### Objetivos
A: Com base no texto sobre trânsito, explique em até três frases por que, segundo ele, os congestionamentos em Belo Horizonte aumentam.
B: Responda às perguntas a seguir com base no texto sobre trânsito:
(i) Segundo dados do Detran-MG, qual é o tamanho da frota de veículos na capital?
(ii) Em que área Belo Horizonte registra principalmente altos índices de engarrafamentos e lentidões?
(iii) Por quem é feita a fiscalização dos espaços regulamentados por placas?
C: Transcreva do texto sobre trânsito, sem alterações, o trecho que começa em "Considerado um dos" e termina em "aos pontos comerciais.".

── Trecho de origem ──

Trânsito será o grande dilema para a próxima administração


Considerado um dos maiores problemas da administração pública, o sistema de trânsito das grandes capitais tem sido o assunto principal de vários encontros por todo o país. Os discursos debatem sobre as dificuldades para a manutenção do sistema viário e as possíveis soluções que podem ser utilizadas para um melhor fluxo nos principais centros, além de melhorias no acesso da população aos pontos comerciais.
Em Belo Horizonte, técnicos da prefeitura prevêem que o trânsito da cidade tende a ficar mais crítico em alguns dos principais corredores, caso não haja intervenções nestes locais. Segundo dados divulgados pelo Detran-MG, a frota de veículos na capital supera um milhão de emplacamentos. Grande parte desse problema pode ser atribuído às campanhas comerciais e às facilidades propostas para o financiamento na compra de veículos. Os descontos e promoções mirabolantes induzem o consumidor à valorização do transporte particular, aumentando o número de congestionamentos na cidade. Outro fator prejudicial relacionado ao caos do trânsito é a infra-estrutura das vias públicas. Apesar das melhorias, Belo Horizonte ainda registra altos índices de engarrafamentos e lentidões, principalmente em sua área central. A criação de novas malhas de circulação que evitem esse problema requer não somente liberações políticas, mas necessita de um plano de ação que abriga projetos e desocupações de moradores, fato muitas vezes prejudicial aos que deixam suas casas. Outra grande dificuldade enfrentada pela prefeitura são os locais para o estacionamento no centro da capital. Com o constante crescimento do número de veículos nas ruas, o pedestre passou a dividir os poucos espaços nos passeios com uma barreira de carros e motocicletas o envolvendo nas calçadas. Tudo regulamentado por placas e fiscalizado pelos agentes da Bhtrans.

───
── Dados fornecidos ──

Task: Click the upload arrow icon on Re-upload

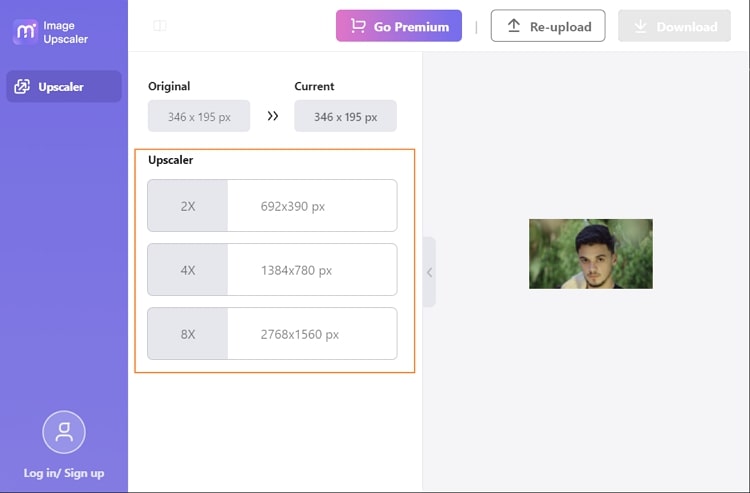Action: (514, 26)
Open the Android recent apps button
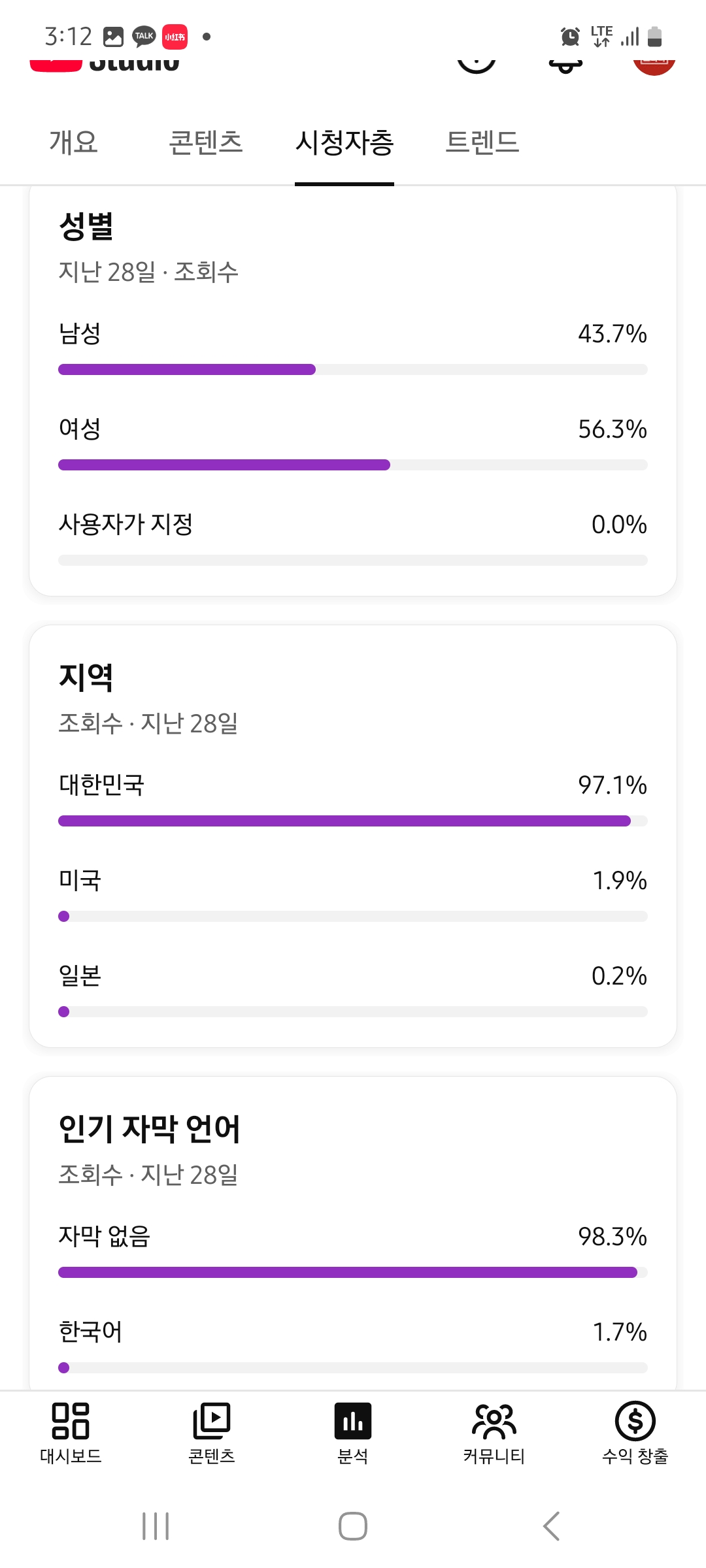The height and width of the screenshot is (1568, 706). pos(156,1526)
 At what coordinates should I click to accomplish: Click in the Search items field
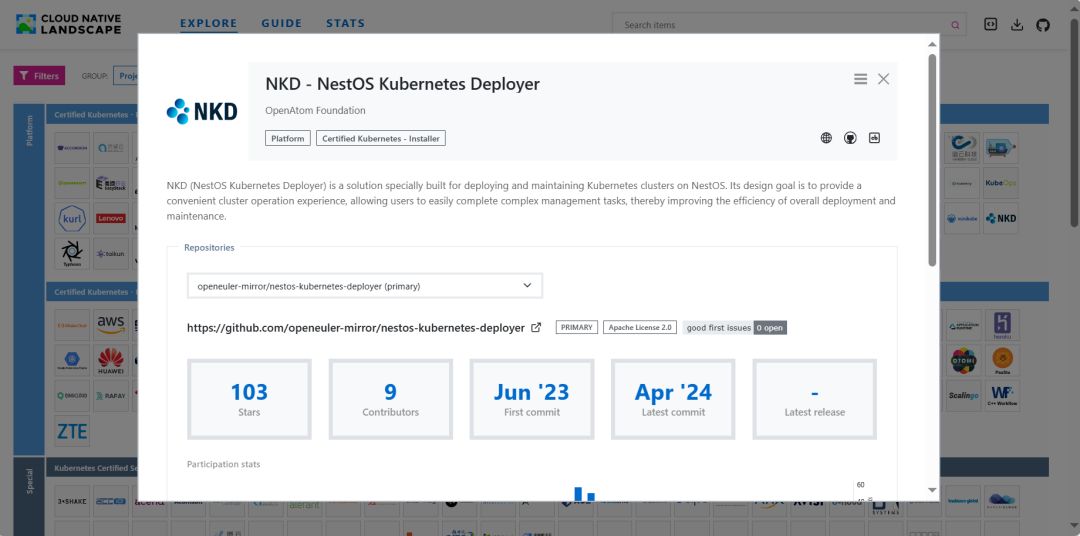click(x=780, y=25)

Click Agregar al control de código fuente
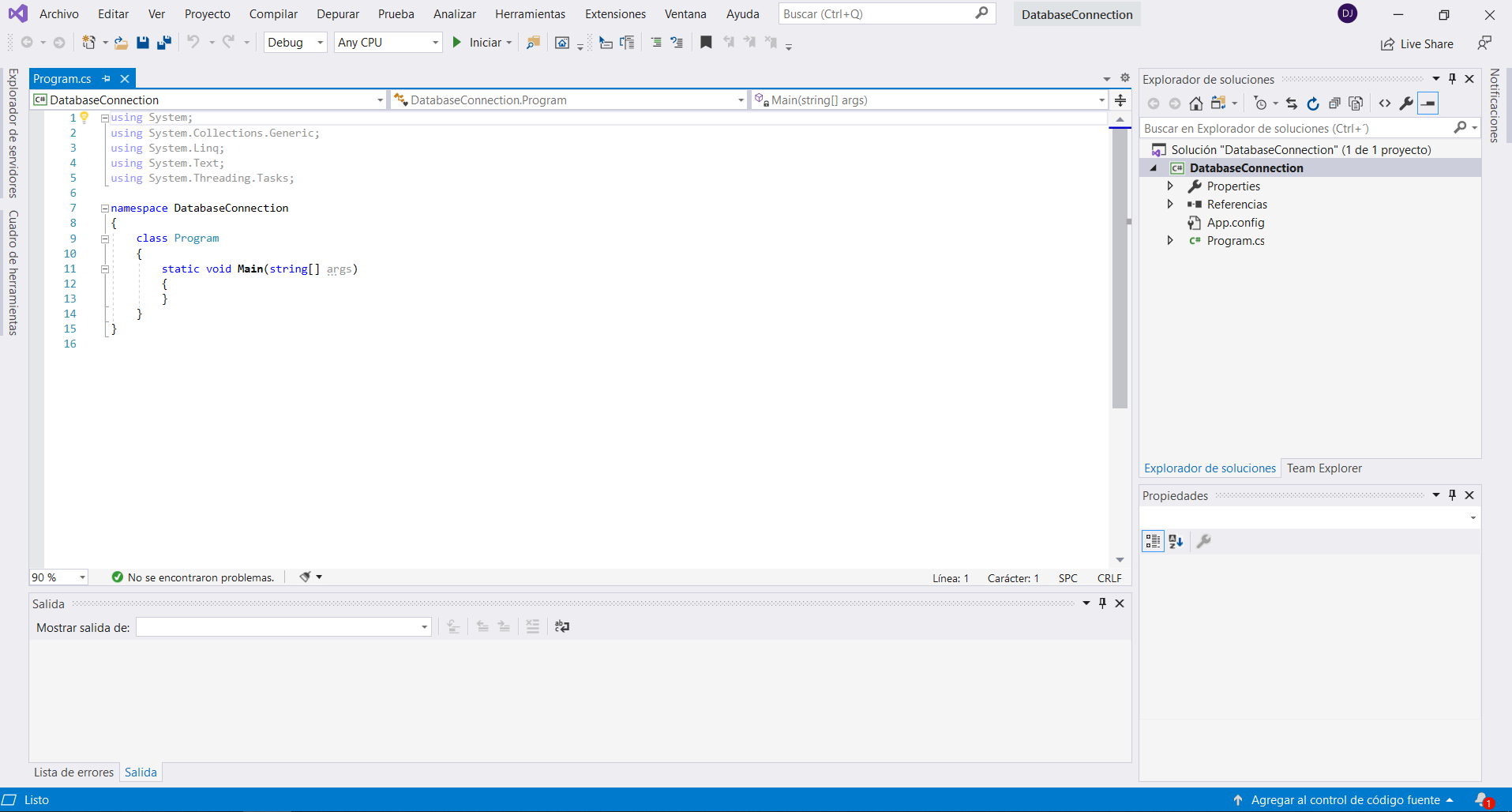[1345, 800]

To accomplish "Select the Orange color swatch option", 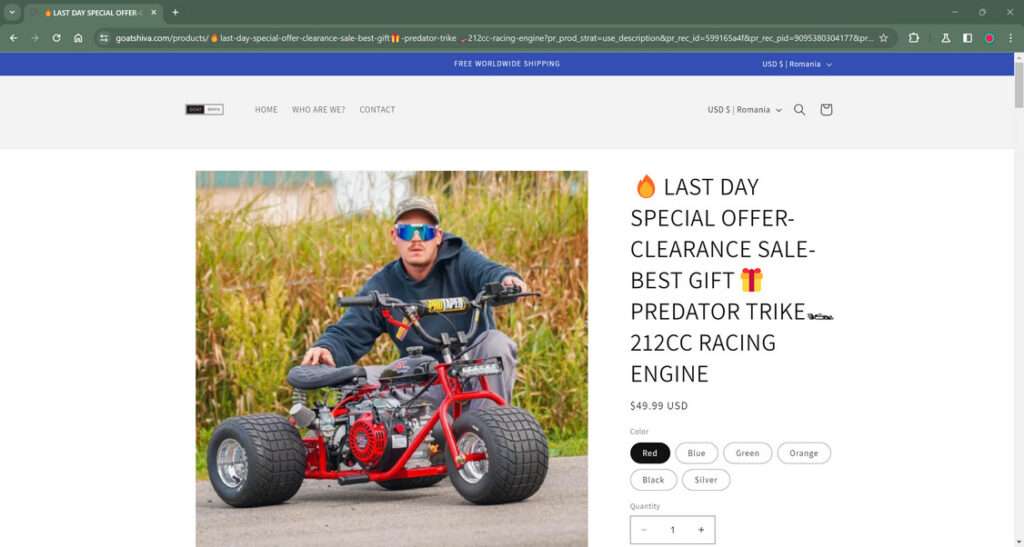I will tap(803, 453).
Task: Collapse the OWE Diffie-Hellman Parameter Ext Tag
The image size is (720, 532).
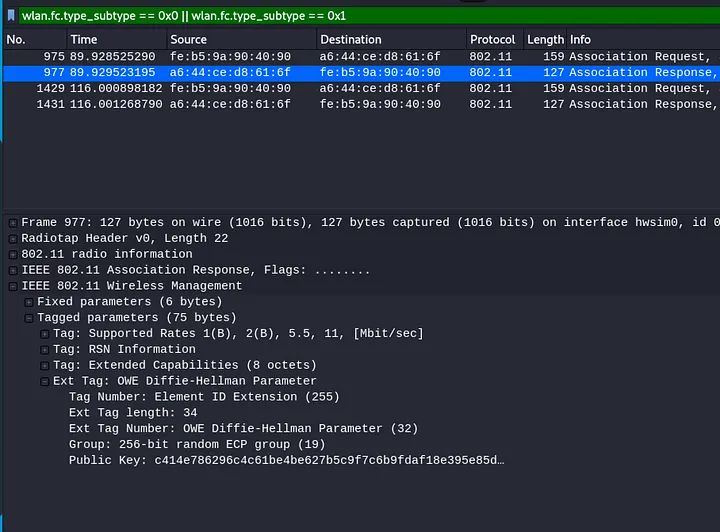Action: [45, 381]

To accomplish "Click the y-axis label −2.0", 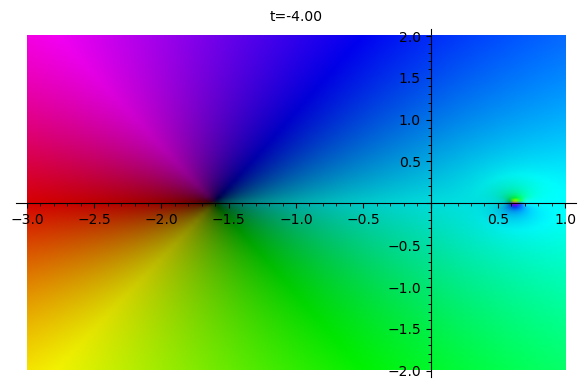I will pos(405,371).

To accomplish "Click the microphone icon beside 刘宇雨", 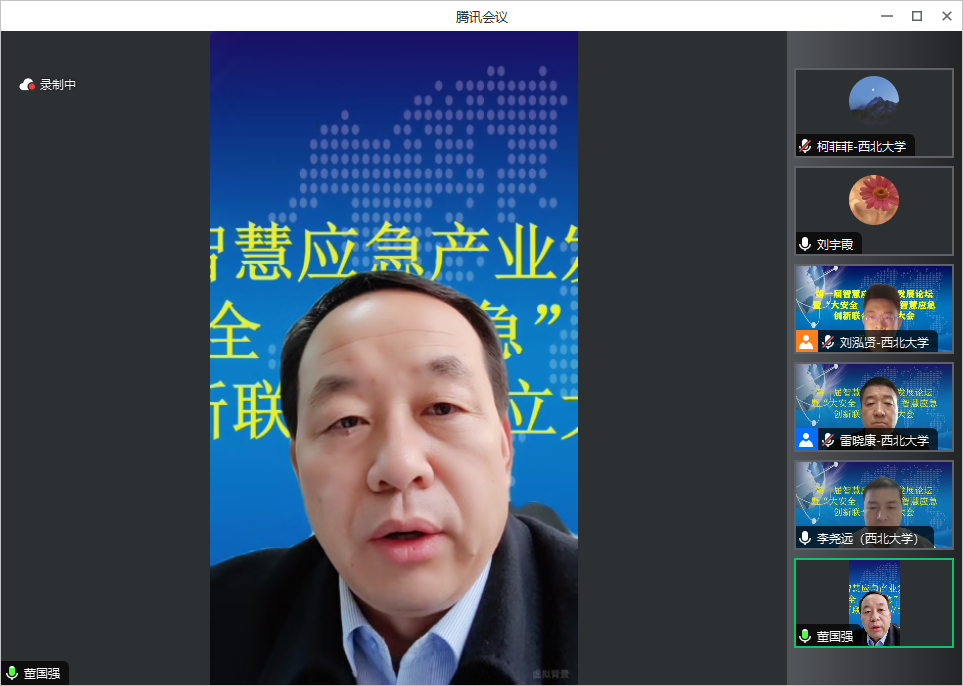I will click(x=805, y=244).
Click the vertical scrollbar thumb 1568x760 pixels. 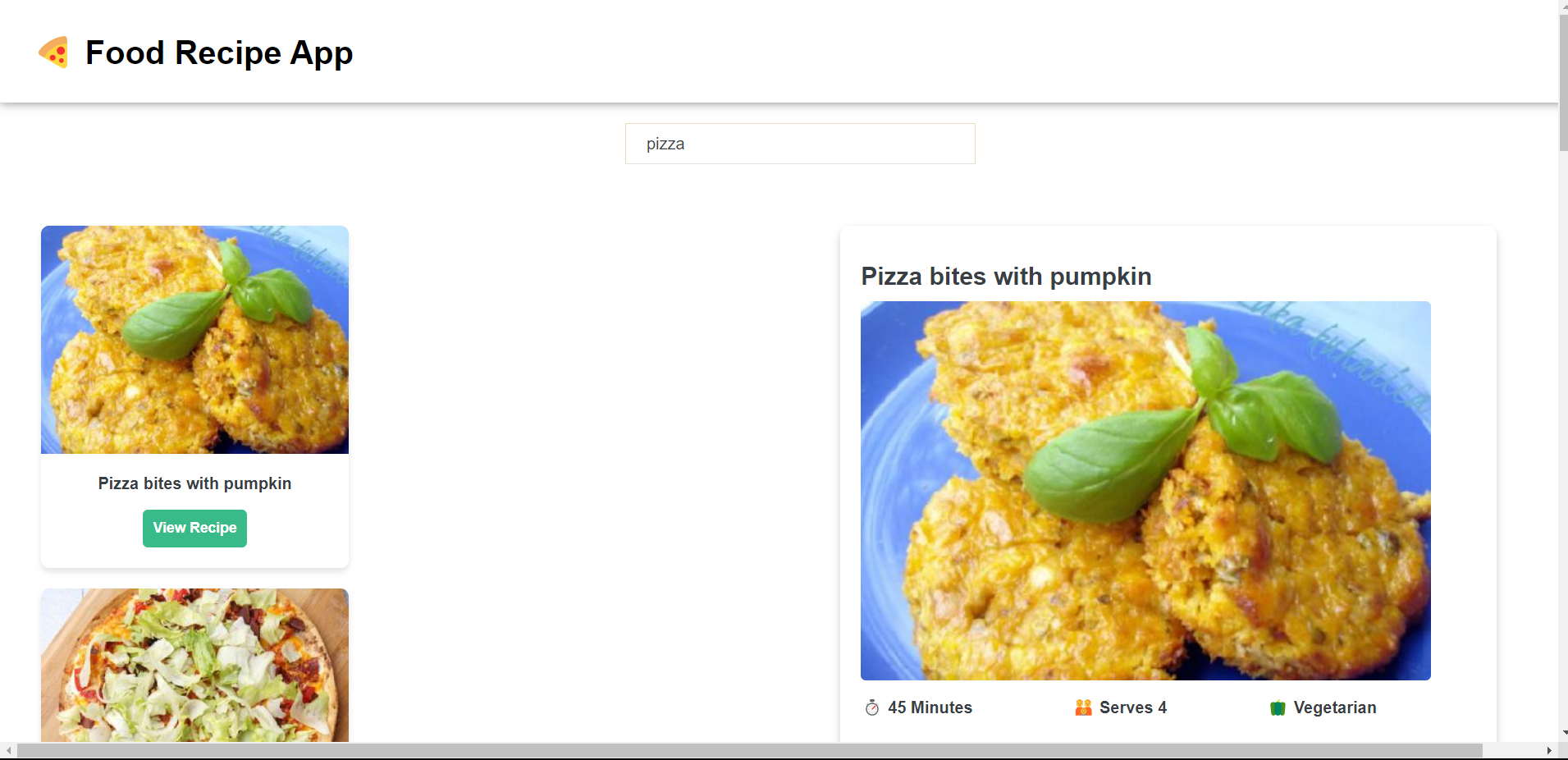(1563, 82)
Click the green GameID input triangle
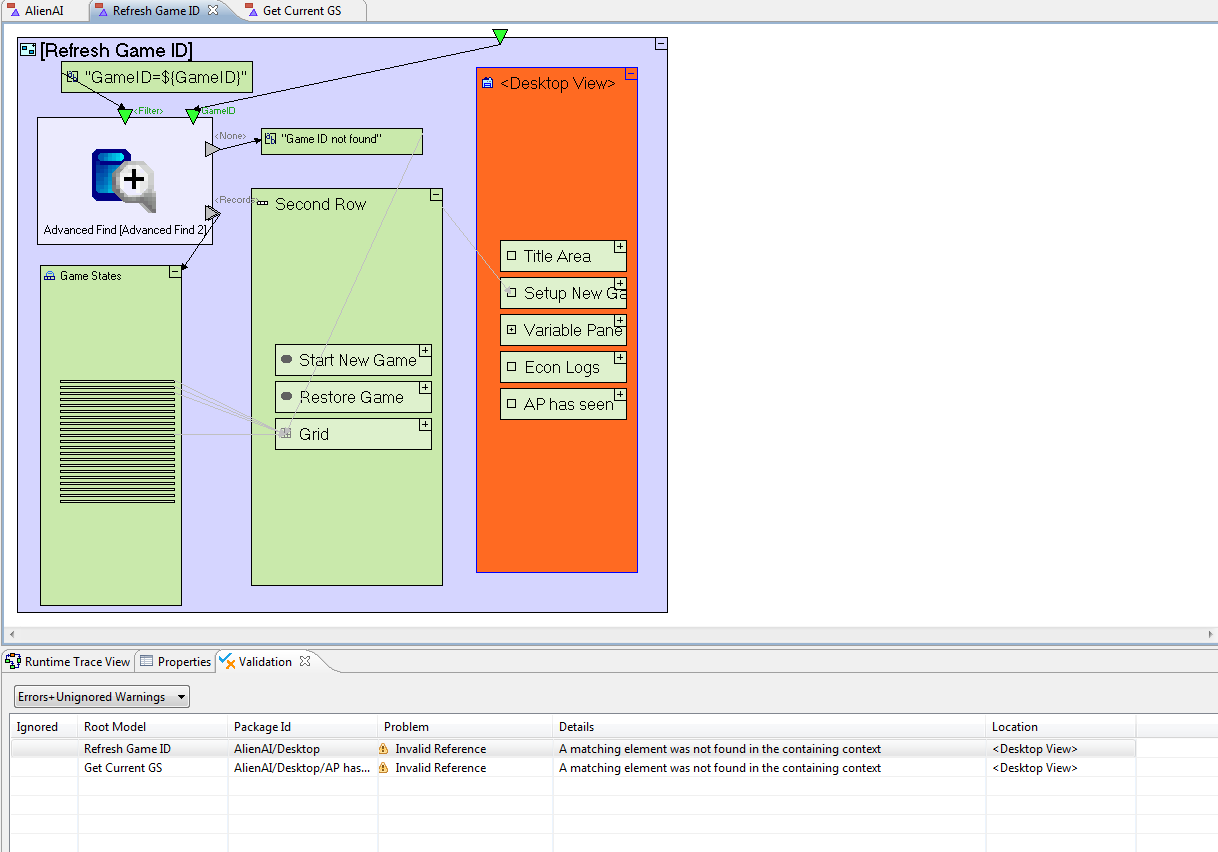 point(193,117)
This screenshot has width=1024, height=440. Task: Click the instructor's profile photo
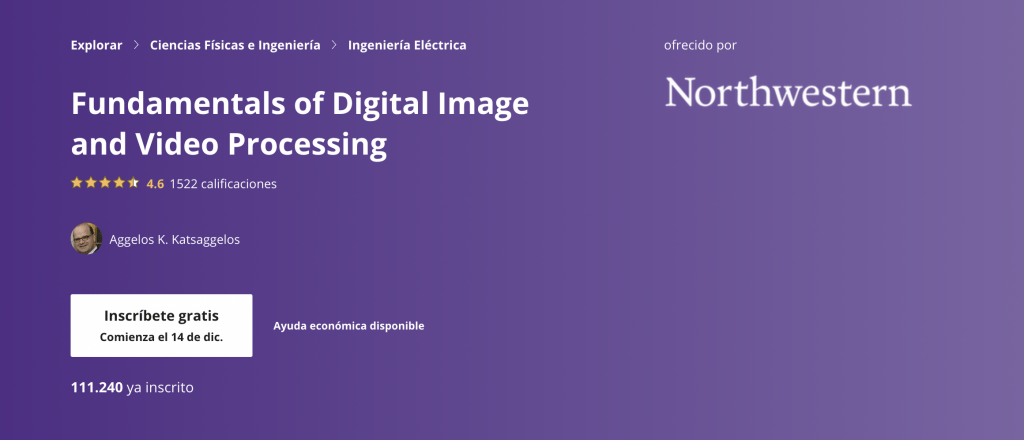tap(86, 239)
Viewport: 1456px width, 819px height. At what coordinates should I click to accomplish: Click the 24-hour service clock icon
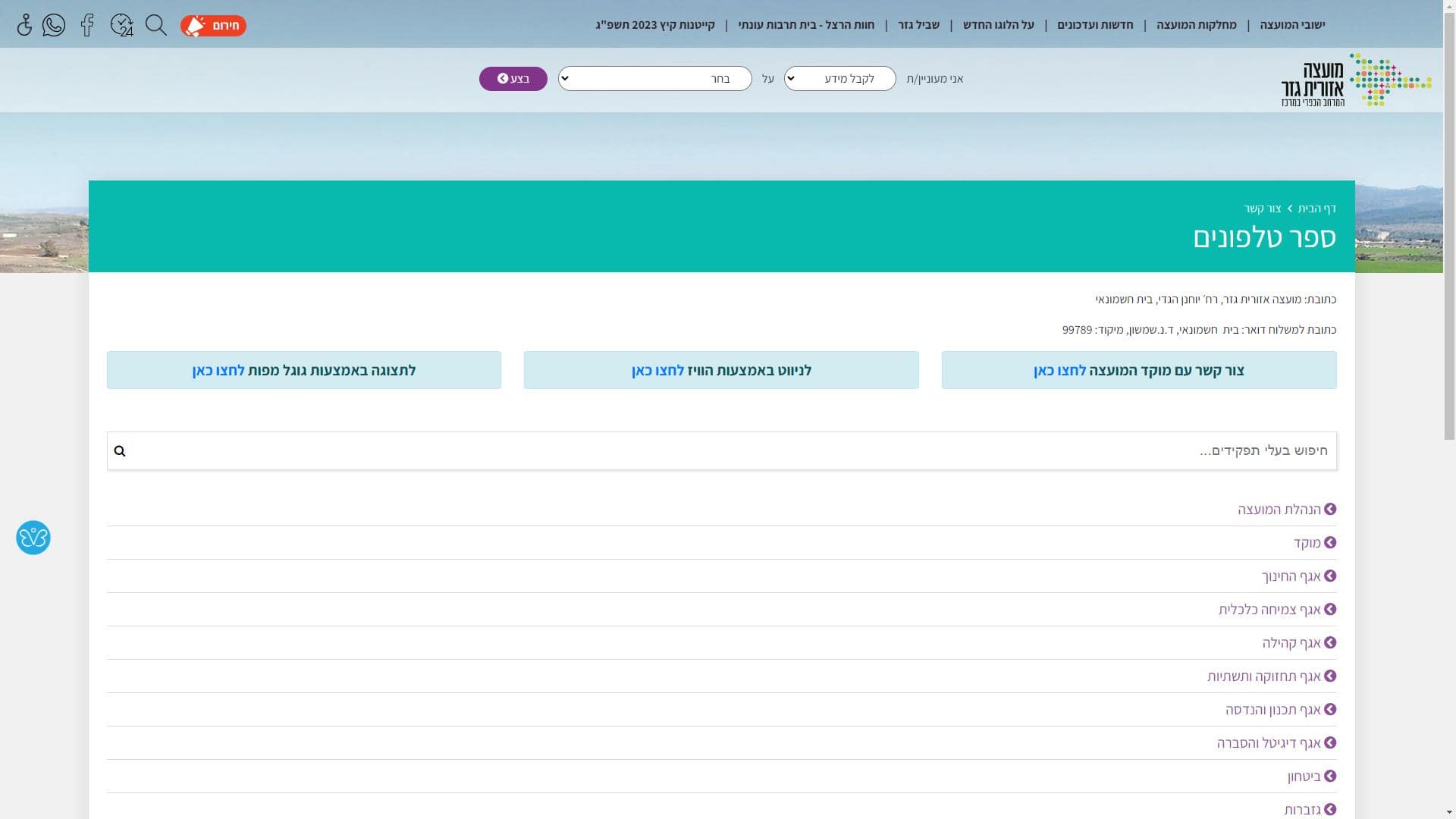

───

### Respostas
A: As campanhas comerciais e as facilidades de financiamento na compra de veículos, com descontos e promoções, levam o consumidor a valorizar o transporte particular. Com isso cresce o número de carros nas ruas, e a frota da capital já supera um milhão de emplacamentos. O resultado é o aumento dos congestionamentos na cidade.

B:
(i) Supera um milhão de emplacamentos.
(ii) Em sua área central.
(iii) Pelos agentes da Bhtrans.

C:
Considerado um dos maiores problemas da administração pública, o sistema de trânsito das grandes capitais tem sido o assunto principal de vários encontros por todo o país. Os discursos debatem sobre as dificuldades para a manutenção do sistema viário e as possíveis soluções que podem ser utilizadas para um melhor fluxo nos principais centros, além de melhorias no acesso da população aos pontos comerciais.